GIVEN PROBLEM:
In the OpenCL post below, where does the quoted guide say a globally scoped constant array smaller than 64 kB is placed?

DOCUMENT SECTION:
>>>>

Reputation: 10162
AMD OpenCL Programming Guide, Section 6.3 Constant Memory Optimization:
Globally scoped constant arrays. These arrays are initialized, globally scoped, and in the constant address space (as specified in section 6.5.3 of the OpenCL specification). If the size of an array is below 64 kB, it is placed in hardware constant buffers; otherwise, it uses global memory. An example of this is a lookup table for math functions.
I want to use this "globally scoped constant array". I have such code in pure C
#define SIZE 101
int *reciprocal_table;
int reciprocal(int number){
return reciprocal_table[number];
}
void kernel(int *output)
{
for(int i=0; i < SIZE; i+)
output[i] = reciprocal(i);
}
I want to port it into OpenCL
__kernel void kernel(__global int *output){
int gid = get_global_id(0);
output[gid] = reciprocal(gid);
}
int reciprocal(int number){
return reciprocal_table[number];
}
What should I do with global variable reciprocal_table
? If I try to add __global
or __constant
to it I get an error:
global variable must be declared in addrSpace constant
I don't want to pass __constant int *reciprocal_table
from kernel
to reciprocal
. Is it possible to initialize global variable somehow? I know that I can write it down into code, but does other way exist?
P.S. I'm using AMD OpenCL
UPD Above code is just an example. I have real much more complex code with a lot of functions. So I want to make array in program scope to use it in all functions.

<<<<

MATERIAL:
>>>>

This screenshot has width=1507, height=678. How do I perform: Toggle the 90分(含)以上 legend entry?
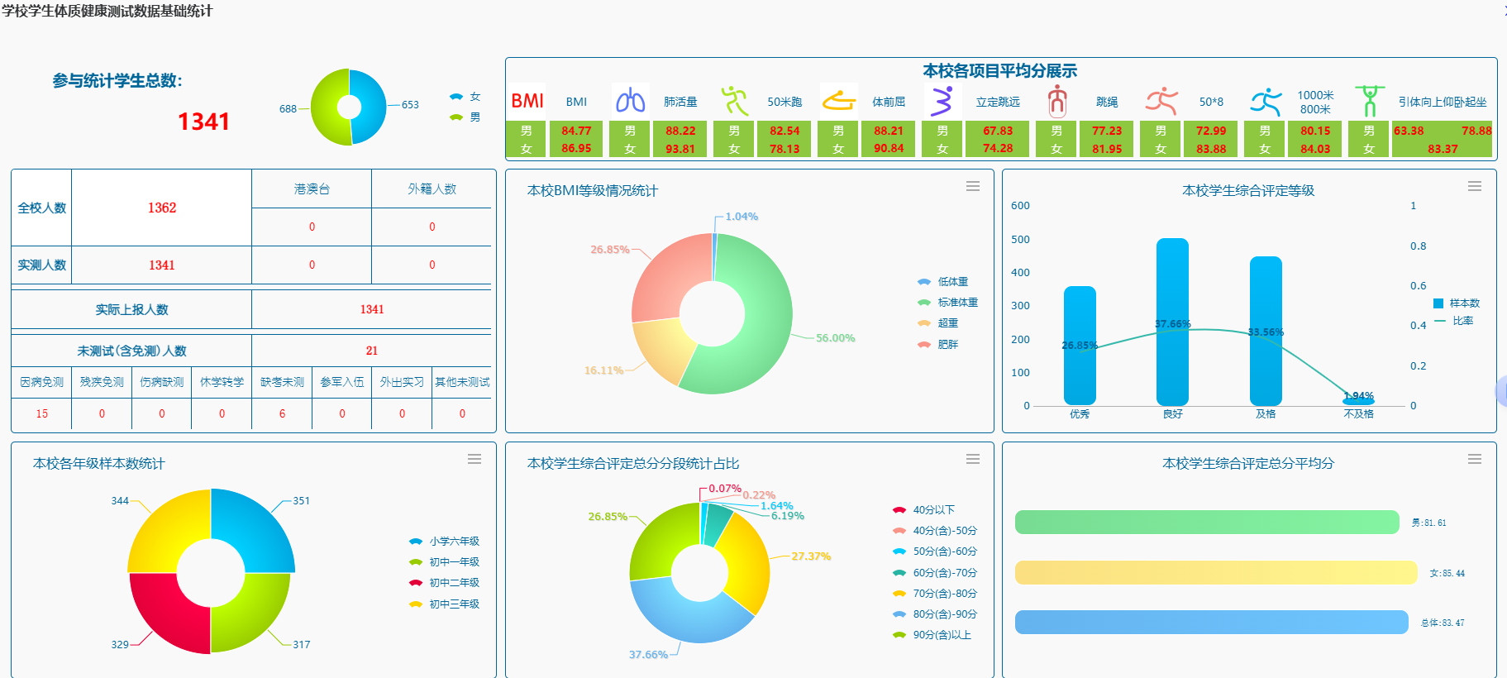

<<<<

CORRECT OUTPUT:
In hardware constant buffers.